How Professional Wrestling Destroyed My Dream Job

The best job I ever had was when my wife and I ran a booth at a flea market.

Ella and I were and still are yard sale rats. We pile the kids in the car on Saturday mornings and hit the road, sometimes with a MapQuested route and sometimes without. While we don't get as early of a start as we used to, we rarely come home empty-handed. Hell, the kids and I would only have underwear and socks if it weren't for yard sales (Ella's a professional so she claims she has to buy her clothes at a store, but every once in awhile even she will buy a dress or coat at a yard sale).

Back in the day, Ella and I hit the yard sales for us. We didn't need to worry about lead paint on furniture, drawers that wouldn't close, things that kids could swallow, and stuff like that. Our apartments and first home were Yard Sale Chic.

We were hardcore: we also hit auctions and flea markets. During one trip to a particular flea market, we started talking to the manager and he started telling us how much a room cost. One thing led to another and we left that day as renters of a room in a flea market.

It was a 16 X 10 space in an old grocery store but to us, it was a mansion. We put area rugs in it. We gave it a name and hung little signs all over the room. We made business cards because we could.

And we furnished it with some of the coolest stuff we could find.

The manager was a hippie who took a liking to us. While all the other dealers had to be present in order to sell things, he would open our booth on days we weren't there (the place was open Wednesday-Sunday) and sell our stuff for us. Even though we didn't need to be there, we were still there every Saturday and Sunday, hanging out and talking to the customers. It was probably the only time in my life that I was able to talk comfortably to strangers. It might have been the way we furnished it or maybe it was the college town clientele, but I just felt at home there. Most of the customers were professors, college students, or artsy-fartsy types. We always cut the college kids a deal because we knew what it was like to be young and not have much money.

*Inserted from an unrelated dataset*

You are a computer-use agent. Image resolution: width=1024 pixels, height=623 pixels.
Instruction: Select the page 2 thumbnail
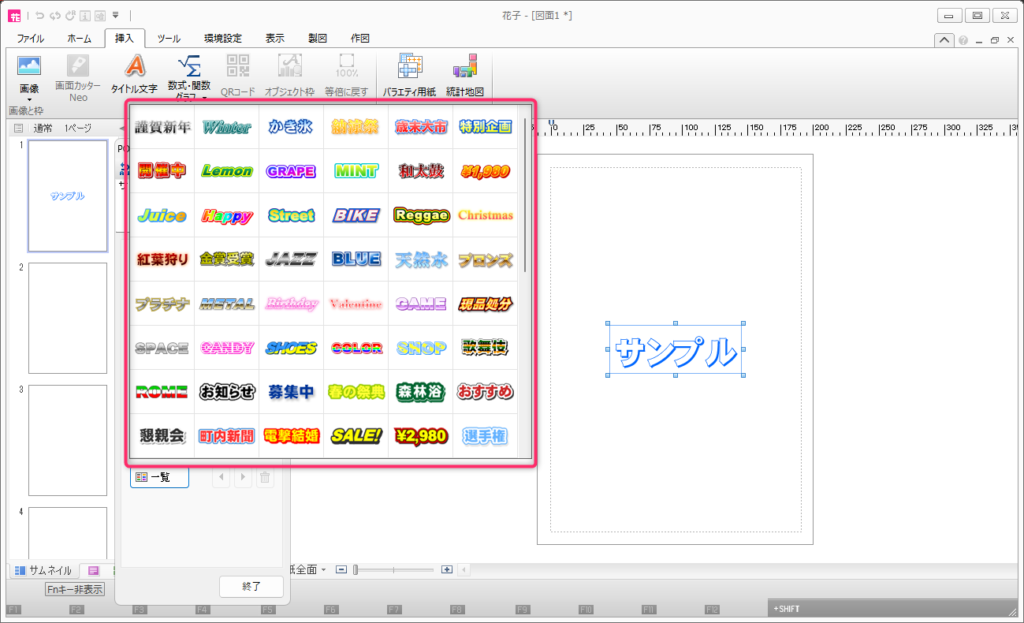[68, 318]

After hitting the yard sales on Saturday mornings, we rushed down to the flea market to unload our new wares. Because both of us have an eye for this kind of stuff, after a month or so we had flea market groupies that were waiting for us when we got there, eager to be the first to see our new finds.

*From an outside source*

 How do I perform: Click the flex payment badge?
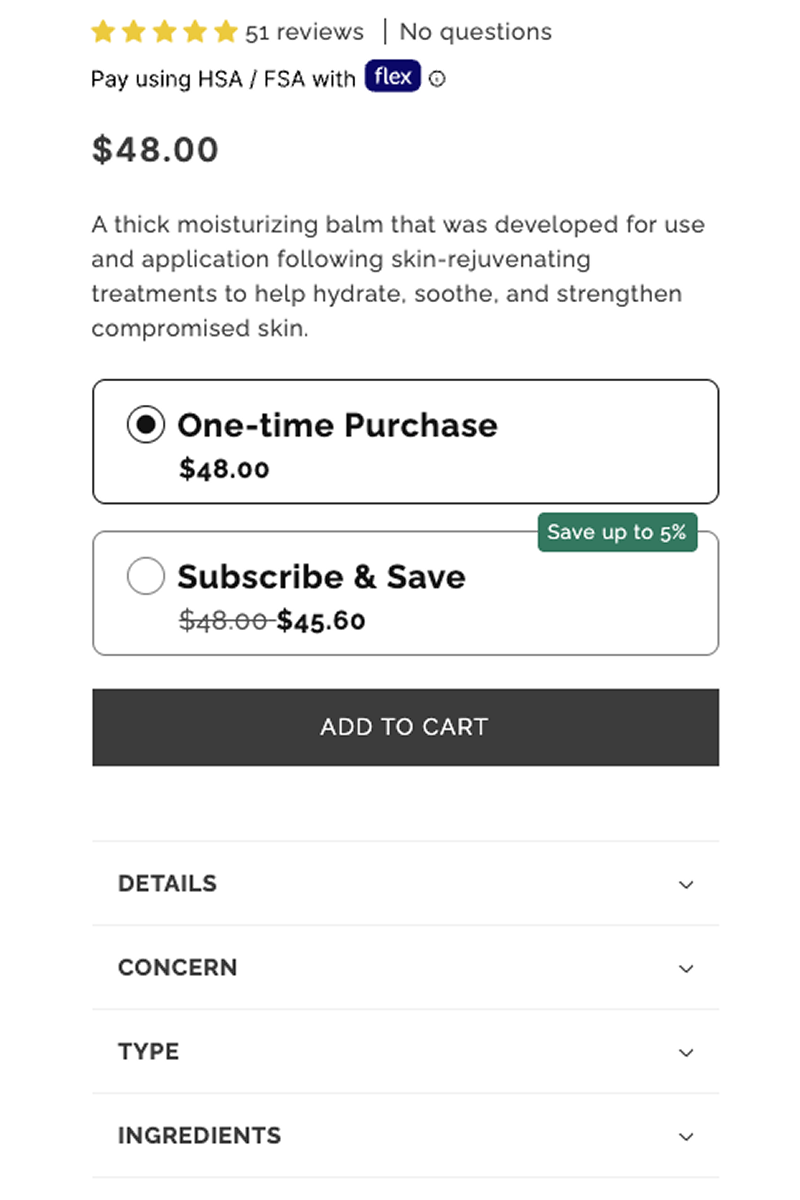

I weep when I think about how cheaply we marked our old gas signs, strange crucifixes, and other knickknacks and oddities due to the limited customer base in those pre-eBay days (or at least in the days before eBay became EBAY).

And then we found our niche.

One day we bought a particle-board bookcase at a yard sale. It was a piece of crap, so I told Ella we should paint it all funky and see what happens. We took it down to the flea market the next weekend and put it on display, unpriced. Within thirty minutes, we had someone offer us $50 for it.

Ca-ching!

We soon sought out cheap bookcases, tables, chairs, and other furniture during our yard sale trips. We would pick up a video at Blockbuster and paint all night long. We had so much fun painting, watching movies, talking, and coming up with new ideas. We painted zebra stripes, lady bug patterns, abstract crap, whatever came to mind. Sometimes we added objects to our furniture. My favorite thing we ever created was a taxi cab bookcase. We found an old sign from the top of a taxi at a yard sale, mounted it on top of a bookcase, and painted the bookcase yellow with a little checkerboard pattern down the sides.

I wish we had held onto that thing.

One day, a dentist came into our store and bought out our entire inventory of painted furniture to furnish his office (I still have trouble believing he actually put our crap in his office, but that's what he told us). We even started taking requests. People would tell us what they wanted, pay us up front, and we called them when it was ready.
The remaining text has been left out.